Abstract

The amount of lipid delivered to patients varies considerably depending on the non-nutritional intake from sedation, and on the feeding solution. The aim of this study was to quantify the magnitude and proportion of lipids and energy provided from propofol sedation in intensive care unit (ICU) patients. This was a retrospective analysis of prospectively collected data in consecutive patients admitted to the ICUs of two university hospitals. Inclusion criterion included an ICU stay >5d. Data were collected for a maximum of 10d. Propofol sedation using 1% or 2% propofol solutions was defined as >100mg/d. Nutritional management was per protocol in both centers, recommending enteral feeding. Data are shown as means±standard deviation. In all, 701 admissions (687 patients, ages 59±16y, SAPS II 51±17) and 6485d, including 3484 propofol sedation days were analyzed.

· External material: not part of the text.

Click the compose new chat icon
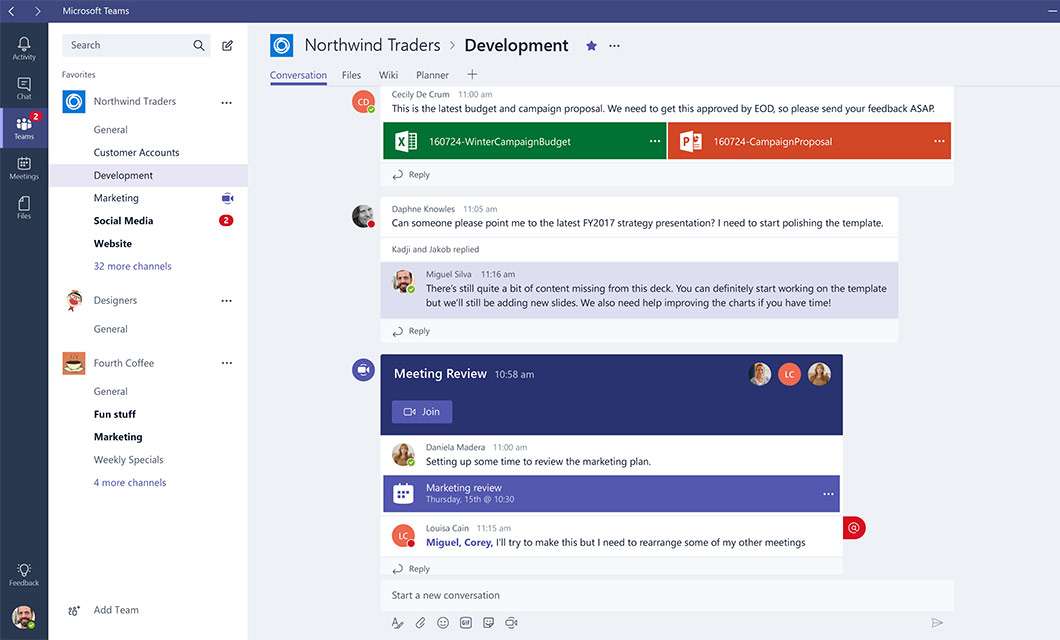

Energy targets were 1987±411kcal/d; mean energy delivery was 1362±811kcal/d (70%±38% of prescription) including propofol and dextrose. Enteral feeding dominated (75% of days) and progressed similarly in both ICUs. Mean propofol sedation dose was 2045±1650mg/d, resulting in 146±117kcal/d. Fat from propofol constituted 17% of total energy (up to 100% during the first days). Fat delivery (40±23g/d: maximum 310g/d) was significantly increased by the combination of propofol sedation, the 1% solution, and high-fat-containing feeds. In survivors, high-fat proportion was associated with prolonged ventilation time (P<0.0001). Propofol sedation resulted in large doses of lipids being delivered to patients, some receiving pure lipids during the first days. As the metabolic effects of high proportions of fat are unknown, further research is warranted.